Inference result gets worse when converting pytorch model to TensorRT model

Hi

I tried to convert pytorch model of YOLOv4 to onnx model and then to TensorRT model (engine). I found that the inference result of TensorRT model is worse than that of pytorch model in terms of both regression precission and classification score.
I used float32 in both TensorRT model and pytorch model, and I checked the onnx model that its inference result is same with that of pytorch model. So I am confused.
I wonder is it normal that TensorRT model will cause the regression precission descent or is there any method that I can use to find out the reason.

Environment

TensorRT Version: 7.1.3.4
GPU Type: Taitan RTX
Nvidia Driver Version: 440.87
CUDA Version: 10.2
CUDNN Version: packed with CUDA
Operating System + Version: Ubuntu 16.04
Python Version (if applicable): 3.7
PyTorch Version (if applicable): 1.2

python script

def ONNX_build_engine(onnx_file_path, engine_path):

    G_LOGGER = trt.Logger(trt.Logger.WARNING)
    explicit_batch = 1 << (int)(trt.NetworkDefinitionCreationFlag.EXPLICIT_BATCH)
    """Takes an ONNX file and creates a TensorRT engine to run inference with"""
    with trt.Builder(G_LOGGER) as builder, builder.create_network(explicit_batch) as network, trt.OnnxParser(network,
                                                                                               G_LOGGER) as parser:
        builder.max_batch_size = 100
        builder.max_workspace_size = 1 << 30
        builder.fp16_mode = True

        print('Loading ONNX file from path {}...'.format(onnx_file_path))

> **DATASET CONTENT**
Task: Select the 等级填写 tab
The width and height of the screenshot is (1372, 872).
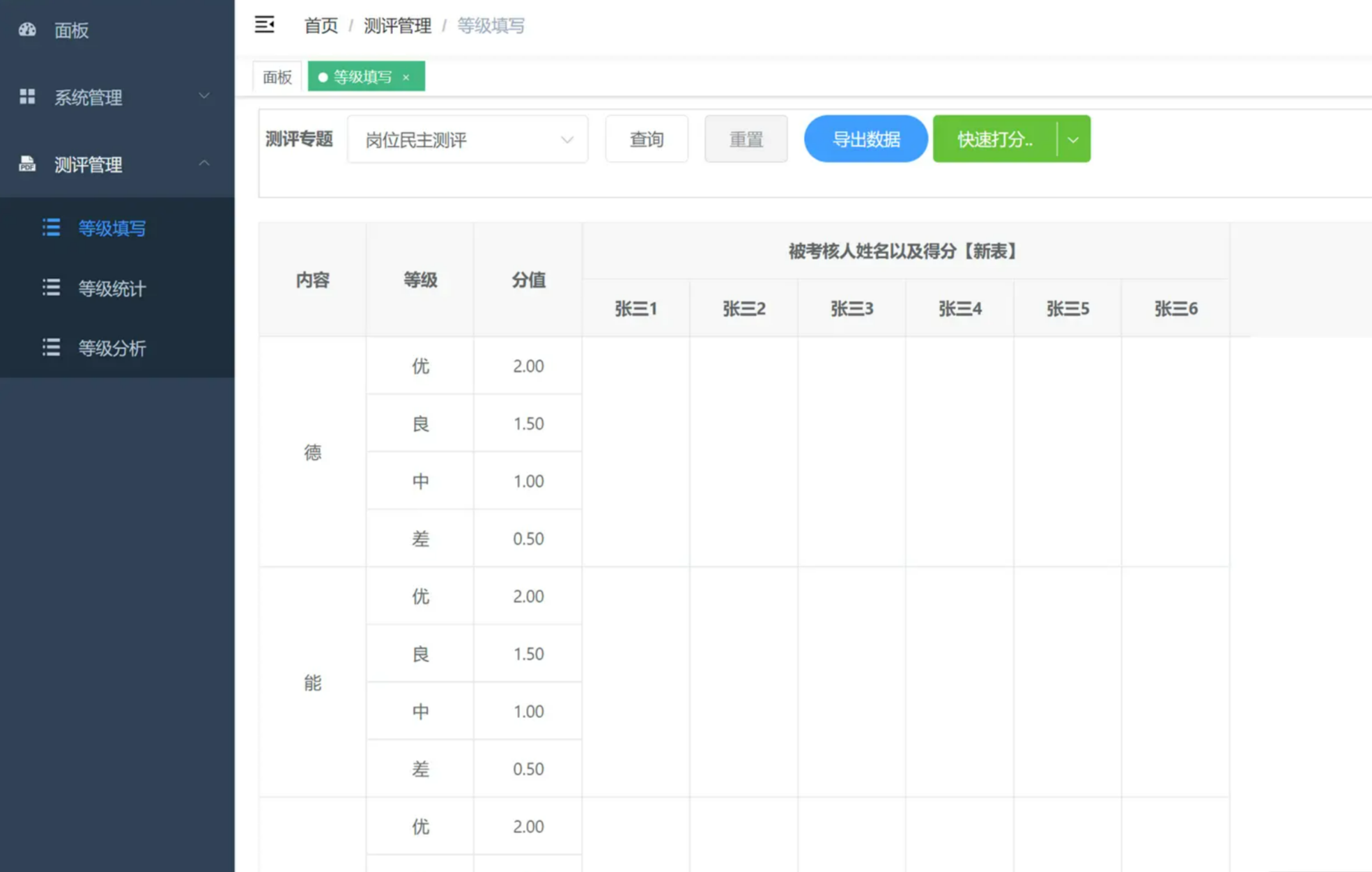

> **SET EXERCISE**
Please decide whether each statement agrees with the TensorRT post, answering yes or no and quoting the words from the post that settle it. 1. The poster checked that the ONNX model gives the same inference result as the PyTorch model. 2. The environment lists CUDA version 11.0. 3. The script sets the builder's maximum batch size to 100. The data is kept separate from the TensorRT post.

> **COMPLETED EXERCISE**
1. Yes: "I checked the onnx model that its inference result is same with that of pytorch model"
2. No: "CUDA Version: 10.2"
3. Yes: "builder.max_batch_size = 100"